La Dichiarazione è un valore acquisito del quale, la maggior parte di noi, sembra non rendersi conto.
Studiando la storia, si legge che i diritti costano sangue.
E ancor oggi, laddove non c’è vera democrazia, la gente è torturata.
Basta leggere con ATTENZIONE i quotidiani per sapere che accade.
E per una notizia del genere, c’è un giornalista che rischia…
Enzo Biagi, nel suo ultimo programma (Rotocalco Italiano), rendeva noto che  2000 giornalisti sono morti, in varie parti del mondo, facendo il loro dovere.
In Polonia, il 7 dicembre per la conferenza “Solidarietà per il futuro”, è stato invitato uno dei più luminosi esempi di RESISTENZA contro le sopraffazioni: il Dalai Lama.
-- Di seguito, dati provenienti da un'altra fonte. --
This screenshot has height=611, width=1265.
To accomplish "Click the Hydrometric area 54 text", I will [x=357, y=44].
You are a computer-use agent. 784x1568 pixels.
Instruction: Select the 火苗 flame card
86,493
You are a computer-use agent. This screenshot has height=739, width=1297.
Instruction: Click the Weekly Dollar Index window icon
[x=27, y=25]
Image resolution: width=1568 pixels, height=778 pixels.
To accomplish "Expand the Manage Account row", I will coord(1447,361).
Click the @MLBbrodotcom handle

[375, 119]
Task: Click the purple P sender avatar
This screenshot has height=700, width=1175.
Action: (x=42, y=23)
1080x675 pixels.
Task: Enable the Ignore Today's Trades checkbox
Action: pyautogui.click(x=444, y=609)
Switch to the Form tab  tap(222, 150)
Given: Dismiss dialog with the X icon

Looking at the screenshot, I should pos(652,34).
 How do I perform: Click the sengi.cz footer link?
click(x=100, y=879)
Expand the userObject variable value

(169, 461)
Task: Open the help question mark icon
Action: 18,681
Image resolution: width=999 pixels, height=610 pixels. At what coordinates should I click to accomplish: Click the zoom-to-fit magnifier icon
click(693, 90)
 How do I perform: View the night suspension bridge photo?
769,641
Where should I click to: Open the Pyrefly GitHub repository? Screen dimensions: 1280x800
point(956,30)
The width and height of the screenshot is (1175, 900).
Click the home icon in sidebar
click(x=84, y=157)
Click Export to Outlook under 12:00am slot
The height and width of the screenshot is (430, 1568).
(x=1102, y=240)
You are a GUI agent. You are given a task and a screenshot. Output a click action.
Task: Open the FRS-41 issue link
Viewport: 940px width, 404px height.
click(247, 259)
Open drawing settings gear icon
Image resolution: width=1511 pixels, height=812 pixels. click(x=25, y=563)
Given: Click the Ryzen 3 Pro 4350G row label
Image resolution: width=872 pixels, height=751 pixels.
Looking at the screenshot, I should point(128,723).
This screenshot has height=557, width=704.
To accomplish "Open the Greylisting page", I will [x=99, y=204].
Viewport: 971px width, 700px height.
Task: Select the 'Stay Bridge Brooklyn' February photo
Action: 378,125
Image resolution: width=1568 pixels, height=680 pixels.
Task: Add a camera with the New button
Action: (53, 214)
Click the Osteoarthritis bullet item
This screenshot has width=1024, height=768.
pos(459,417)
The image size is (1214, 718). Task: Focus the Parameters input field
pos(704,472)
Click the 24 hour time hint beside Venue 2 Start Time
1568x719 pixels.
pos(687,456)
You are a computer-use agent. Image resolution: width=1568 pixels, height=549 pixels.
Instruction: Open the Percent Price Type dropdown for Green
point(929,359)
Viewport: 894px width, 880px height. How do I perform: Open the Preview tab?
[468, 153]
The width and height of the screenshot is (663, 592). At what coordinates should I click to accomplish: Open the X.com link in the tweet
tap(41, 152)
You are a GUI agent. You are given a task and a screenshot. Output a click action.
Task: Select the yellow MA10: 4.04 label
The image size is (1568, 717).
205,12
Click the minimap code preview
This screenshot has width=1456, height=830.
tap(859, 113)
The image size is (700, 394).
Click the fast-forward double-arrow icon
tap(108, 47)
Un altro Premio Nobel per la Pace, Lech Walesa (ex leader del partito Solidarnosc ed ex  Presidente della Polonia) ha invitato il Portavoce dei tibetani a parlare di giustizia.
L’11 (a  Varsavia) il Dalai Lama ha ricevuto una Laurea Honoris Causa, per la sua lotta non-violenta.
Il paese di Giovanni Paolo II ha ospitato colui che altri considerano scomodo.
Lo ha accolto, con tutti gli onori, e lo ascoltato.
Il Lama (anch’egli Premio Nobel per la Pace) ha chiesto alle democrazie di tutto il mondo di premere, perché la Cina divenga una vera democrazia.
Ha detto che i valori sono l’auto-disciplina, la compassione, il perdono, la tolleranza e la contentezza. Tutti gli ESSERI UMANI SONO UGUALI. Tutte le religioni hanno il fine di creare un’umanità migliore.
La diversità delle tradizioni religiose è necessaria per proteggere la cultura di tutti.
Anche Nicolas Sarkozy (Presidente di turno del Consiglio europeo) ha accettato di partecipare all’evento.
A Danzica, il Dalai Lama gli ha consegnato “una sciarpa bianca” simbolo di AMICIZIA.
Ha parlato di come non boicottò le Olimpiadi di Pechino, anzi; e del fatto che vuole la pace con tutti.
Hanno discusso del surriscaldamento globale.
Pare che le autorità cinesi non abbiano apprezzato la cosa; ma il Presidente francese ha detto che teneva a questo incontro.
Il Dalai Lama ha scritto decine di libri sul Buddismo e la lotta non-violenta (in inglese ma alcuni sono tradotti in italiano).
In Cina, per il 60° Anniversario dei Diritti Umani, una delegazione di ricercatori, artisti, avvocati e agricoltori ha redatto una Carta dei Diritti 2008.
Penso che iniziative come questa facciano ben sperare.
Credo, però, che sia necessario il risveglio della MIA GENERAZIONE; quella dei giovani maturi, che invece di ritenersi arrivati o peggio ”invecchiati”,
deve osservare la storia e aggiungere fatti positivi.
Il termine positività per me è solo buono: perché non credo ai cambiamenti violenti.
Invito quelli che si ribellano aggressivamente a non farlo.
La vita è nostra, anche quella sociale, nel RISPETTO degli altri.
Non critico la generazione che ci ha preceduti (ma alcune persone sono pericolose) e non critico la generazione successiva (che va dai 20 in giù) ma non credo che abbia la saggezza per cambiare il mondo.
Penso che chi ha 30-40 anni, ha anche la cultura e la maturità per “riscrivere” la storia.